Arthur Neal, 70+, A Restrospective: Linden Hall Studio, Deal

Linden Hall Studio
32 St Georges Road
Deal, Kent CT14 6BA

5th to 26th November 2022

An exhibition of  work from 1970 onwards, where Arthur's painting career began - born out of Camberwell Art School. The title also references his youth of 70+, and also that there will be 70+ works!

 

The exhibition will run from Saturday November 5th - November 26th and will be shown throughout the entire gallery (Linden Hall Studio).

 

‘Arthur works somewhere between the figurative and the semi-abstract.
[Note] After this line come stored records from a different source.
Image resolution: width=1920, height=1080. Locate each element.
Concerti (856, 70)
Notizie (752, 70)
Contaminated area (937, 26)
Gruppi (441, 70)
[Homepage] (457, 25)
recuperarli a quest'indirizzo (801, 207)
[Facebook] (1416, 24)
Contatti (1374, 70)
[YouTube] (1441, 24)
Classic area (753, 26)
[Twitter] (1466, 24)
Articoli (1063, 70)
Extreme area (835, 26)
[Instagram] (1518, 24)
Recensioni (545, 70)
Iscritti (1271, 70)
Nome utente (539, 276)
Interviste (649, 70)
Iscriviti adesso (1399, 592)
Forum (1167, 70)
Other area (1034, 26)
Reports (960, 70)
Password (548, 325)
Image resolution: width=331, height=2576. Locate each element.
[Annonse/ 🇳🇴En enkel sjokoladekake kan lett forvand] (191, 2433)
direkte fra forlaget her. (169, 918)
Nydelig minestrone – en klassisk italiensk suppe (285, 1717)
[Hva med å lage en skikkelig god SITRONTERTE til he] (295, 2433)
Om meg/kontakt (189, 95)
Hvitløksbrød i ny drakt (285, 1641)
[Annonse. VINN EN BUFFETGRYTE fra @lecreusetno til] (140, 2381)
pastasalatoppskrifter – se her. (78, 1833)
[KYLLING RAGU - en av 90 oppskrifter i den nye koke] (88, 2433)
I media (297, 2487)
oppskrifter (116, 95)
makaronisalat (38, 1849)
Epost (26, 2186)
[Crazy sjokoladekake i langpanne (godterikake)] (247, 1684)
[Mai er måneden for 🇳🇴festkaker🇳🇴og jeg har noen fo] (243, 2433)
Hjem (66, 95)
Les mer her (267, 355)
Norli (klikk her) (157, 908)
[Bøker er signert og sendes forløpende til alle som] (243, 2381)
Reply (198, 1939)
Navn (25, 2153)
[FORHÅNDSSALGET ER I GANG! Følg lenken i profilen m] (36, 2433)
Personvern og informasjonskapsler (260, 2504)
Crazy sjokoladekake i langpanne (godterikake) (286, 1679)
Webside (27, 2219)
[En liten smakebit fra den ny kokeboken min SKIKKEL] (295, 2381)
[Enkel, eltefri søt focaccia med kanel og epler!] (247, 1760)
He engages with the formal problems that arise in the process of looking, in its broad sense, to attempt to make something that is a coherent painting.’


‘Prolonged, procrastinated messy chaos… just occasionally organised chaos.’

It was possibly the Brueghel painting of three very drunk men, slumbered, beneath a
strange wheel like table and pancake roofed houses. It was both intriguing, disturbing
and alive.

 

Or maybe it was the Van Gogh portrait of an old man in a straw hat that caught my
attention on the back wall of the primary school classroom.

 

I was eight years old. The combination of mystery, hidden narratives and in the case
of the Van Gogh, an intensity of feeling and luminosity planted a seed. Fascinated on
the one hand and moved by the other.

 

By that Christmas (after much pestering) I was given an oil painting set with brushes,
all in a lovely wooden box. As is common with childhood excitements, I found myself
truly disappointed. Not knowing about priming, the result was disastrous. To console
myself and on discovering that the turpentine had serious warnings of flammability, I
made myself a flaming torch. Out of control, I dropped the flaming thing on to the
carpet of my bedroom floor, which duly caught fire. I managed to put it out, without
the need to call the fire brigade, and managed to conceal the large hole in the carpet
until I left for art college many years later.

 

Not much has really changed, apart from my being older and no longer being so
foolhardy with matches. There have been many more paintings and many more
stories, but the magic and struggle of it all has never faded.